It doesn’t always have to be micro-ops in descendent dialects but indeed, progressive lowering + transformations that break up an op into smaller ops seem to be a reasonable way to get started. You could look at how vector.contract
gets progressively lowered to either:
vector.matrix_multiply
→llvm.matrix_multiply
vector.outerproduct + vector.transpose
→insert/extract/fma
- directly to
insert/extract/fma
From any of these levels it would make sense to go to a HW-specific dialect e.g. GPU.
However there are also implications on chains of ops with sources / sinks to memory (e.g. load
/store
and vector.transfer
); see e.g. @ThomasRaoux’s commits to iree to see a bit of the gradient here.
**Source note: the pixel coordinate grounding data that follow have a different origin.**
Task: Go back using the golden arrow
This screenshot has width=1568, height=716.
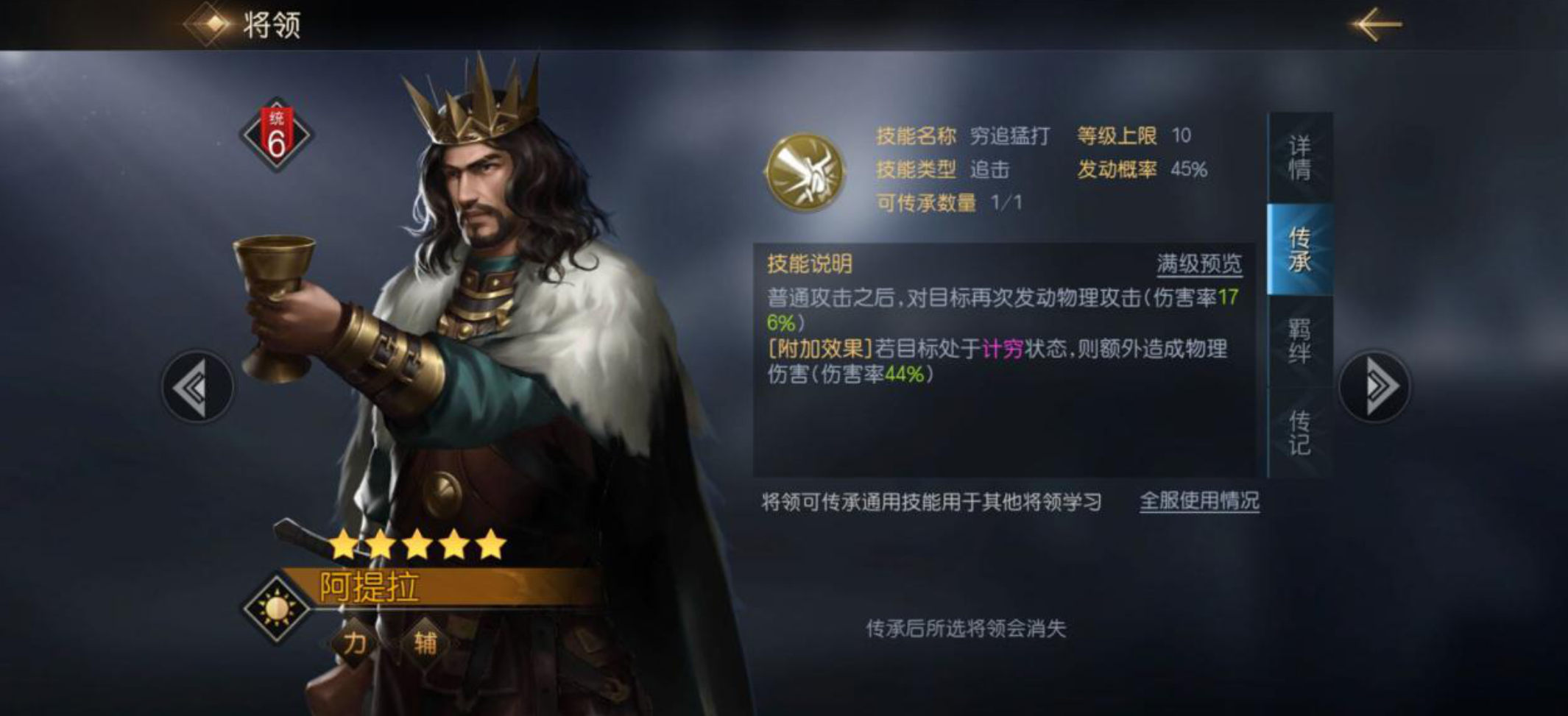Action: [1376, 24]
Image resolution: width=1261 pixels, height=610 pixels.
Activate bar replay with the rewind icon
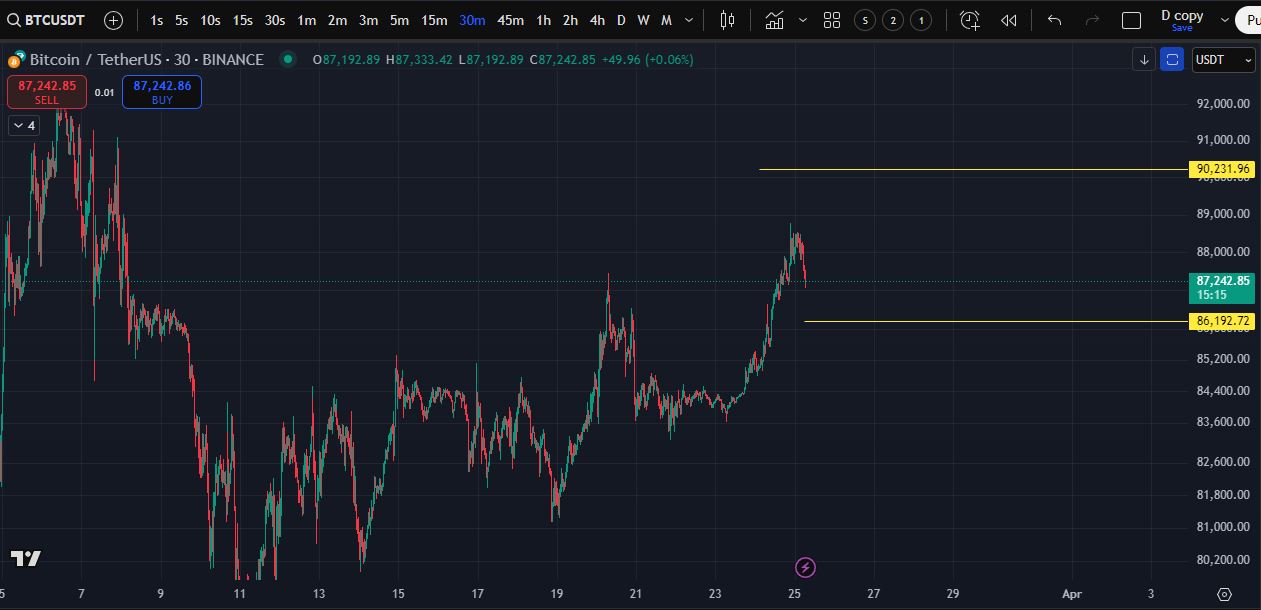coord(1007,20)
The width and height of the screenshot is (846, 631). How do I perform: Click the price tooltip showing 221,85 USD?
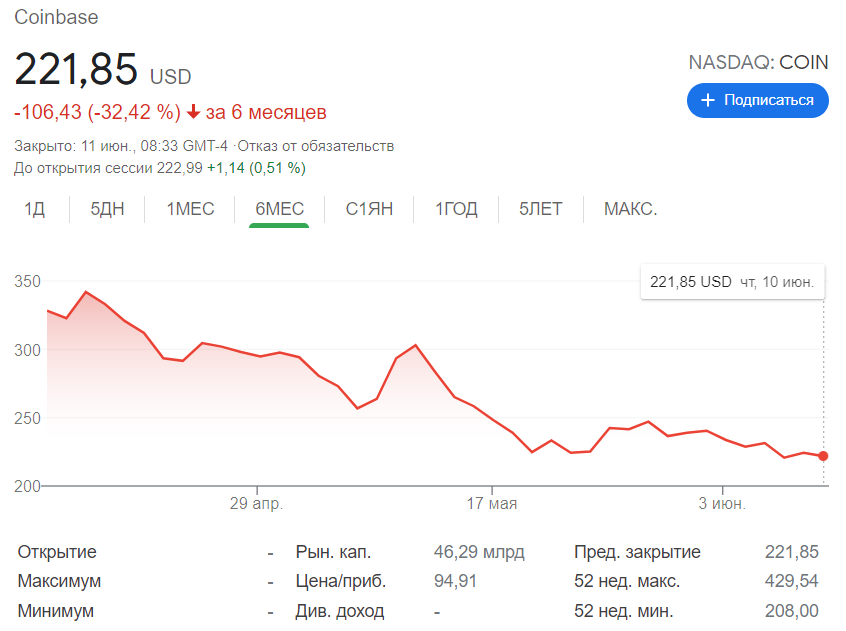pos(731,281)
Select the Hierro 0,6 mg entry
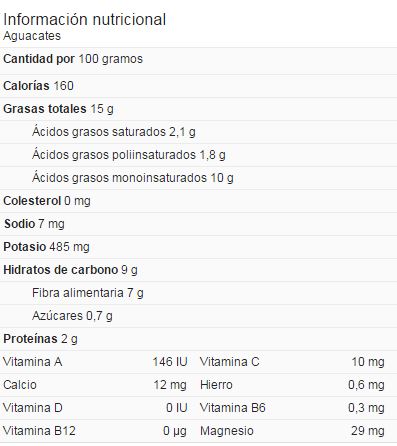Screen dimensions: 397x446 (x=292, y=385)
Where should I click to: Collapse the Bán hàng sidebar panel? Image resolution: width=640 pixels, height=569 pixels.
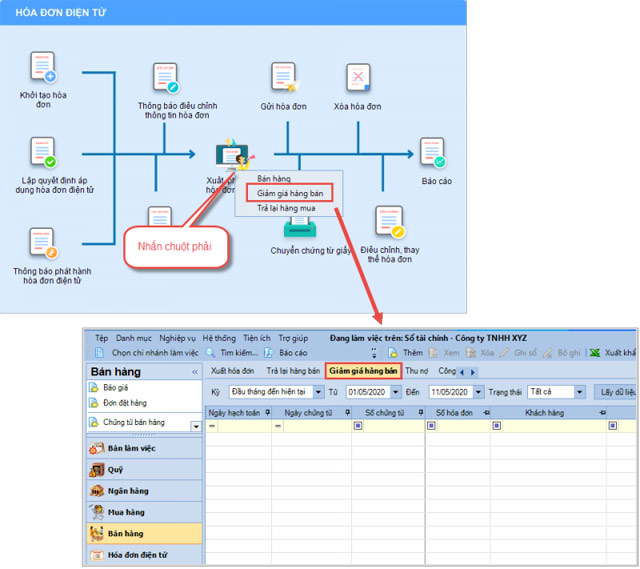point(195,372)
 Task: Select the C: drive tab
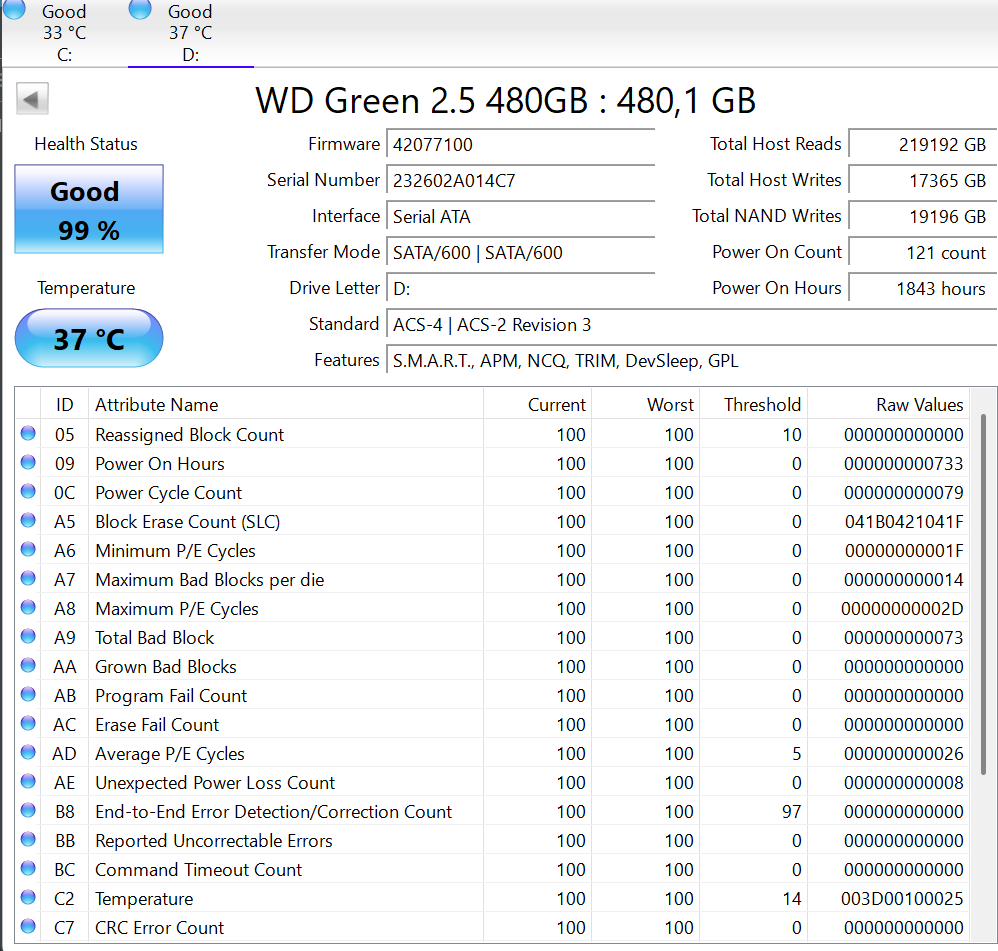click(64, 33)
There is also some WIP that adds a lowering to vector.reduce
.
A lot more work is needed to get a meaningful set of useful primitives such as described by @Lichtso .
For example, Linalg
supports a primitive lowering of ops to library calls for semantically named ops. This needs to be extended (e.g. like discussed here) but it shows that starting from high-level, semantically charged ops, we can mix transformations, codegen and library calls. This is also why I have been talking about ops whose semantics is captured by attributes: this allows building generic mechanisms to mix codegen + library calls.
I imagine similar mechanisms can be generalized and serve the same purpose. However, it is unclear at this point whether all/most of the ops discussed in the meeting have such attribute-based representations but the least the compiler / analysis and transformations need to know about e.g. my_special_scan_and_conv_op
, the better.